Email of the day on what to do with bitcoin
Comment of the Day

December 18 2017

Commentary by Eoin Treacy

Email of the day on what to do with bitcoin

So, if you owned Bitcoin would you sell them and if so would you put the proceeds in a traditional bank in your local currency, buy gold or buy equites at this point in time?

Eoin Treacy's view

Thank you for this question which may be of interest to other subscribers.

The answer is going to depend on three important characteristics. The first is whether one is leveraged or unleveraged. The second is how easy is it to sell. The third is whether there is evidence of top formative completion.

While futures at the CBoT, and now the CME, introduce leverage to market, and UK investors have had access to spread-bets and CFDs for some time, it is reasonable to conclude that the majority of participants are doing so on a cash basis. Therefore, they are more interested in the percentage gains, or indeed declines, rather than the number of points moved.

One of the problems people are having today is that execution times are rather lengthy at the major bitcoin exchanges and this is exacerbated during times of high volume. Here is an important section from a help page on Coinbase:

Sometimes there is a high volume of digital currency being sent globally, and there are more transactions than there is space available in each new block to include the transaction.
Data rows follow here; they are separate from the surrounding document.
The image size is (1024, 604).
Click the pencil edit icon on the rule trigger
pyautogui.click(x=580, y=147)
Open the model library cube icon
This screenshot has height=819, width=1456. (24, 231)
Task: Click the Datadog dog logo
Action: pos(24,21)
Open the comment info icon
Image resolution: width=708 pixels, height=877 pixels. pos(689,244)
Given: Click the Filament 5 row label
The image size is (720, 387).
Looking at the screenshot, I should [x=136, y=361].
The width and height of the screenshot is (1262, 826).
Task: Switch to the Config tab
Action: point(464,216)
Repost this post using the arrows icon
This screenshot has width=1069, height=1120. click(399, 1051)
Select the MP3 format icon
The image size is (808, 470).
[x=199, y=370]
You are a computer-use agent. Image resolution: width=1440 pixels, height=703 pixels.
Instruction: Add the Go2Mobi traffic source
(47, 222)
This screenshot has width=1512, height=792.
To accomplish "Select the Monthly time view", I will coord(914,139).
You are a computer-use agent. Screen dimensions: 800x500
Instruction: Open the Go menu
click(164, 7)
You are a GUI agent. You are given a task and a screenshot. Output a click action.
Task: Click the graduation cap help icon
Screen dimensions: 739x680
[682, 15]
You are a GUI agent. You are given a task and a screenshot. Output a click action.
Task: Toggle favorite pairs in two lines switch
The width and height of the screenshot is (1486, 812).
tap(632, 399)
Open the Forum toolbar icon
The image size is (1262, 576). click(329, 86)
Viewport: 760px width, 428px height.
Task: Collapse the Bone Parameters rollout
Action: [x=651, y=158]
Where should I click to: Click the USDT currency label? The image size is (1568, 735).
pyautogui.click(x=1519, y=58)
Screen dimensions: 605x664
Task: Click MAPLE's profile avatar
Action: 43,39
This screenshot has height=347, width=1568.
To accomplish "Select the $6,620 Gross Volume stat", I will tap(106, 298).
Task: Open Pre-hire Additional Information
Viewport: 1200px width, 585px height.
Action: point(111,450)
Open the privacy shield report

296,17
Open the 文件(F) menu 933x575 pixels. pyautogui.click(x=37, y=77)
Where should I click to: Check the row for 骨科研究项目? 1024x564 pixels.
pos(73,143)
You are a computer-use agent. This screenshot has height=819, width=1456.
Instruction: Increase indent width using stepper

Fear of missing out makes people reticent to sell but if execution is an issue then pre-emptive selling has to at least be on the menu.

The pace of the advance was already impressive this year but it really took off in mid-November. In that time reactions of around $2500 were ‘normal’ but the reaction on December 8th was over $3100. The question I have to ask is whether this larger reaction is the acceleration losing consistency at the penultimate high? Accelerations often climax in a massive reaction against the prevailing trend.

This year has provided a staircase step sequence uptrend which means there have been no failed upside breaks this year. Therefore, a Mid-Point Danger Line (MDL) stop, as taught at The Chart Seminar, is worth considering at this stage. That would put the stop in the middle of the most recent range which would be around $16,300.

Think about it this way, in order for the price to repeat its 2017 performance in 2018, it would need to close at the end of December next year at more than $365,000. Even if one were to accept that as a reasonable target there is still an argument for treating the acceleration as an ATM rather than a long-term buy and hold strategy. Therefore, I think taking some profits off the table following such an impressive run is logical because you still have a choice. The problems with execution during a pullback will take that choice away.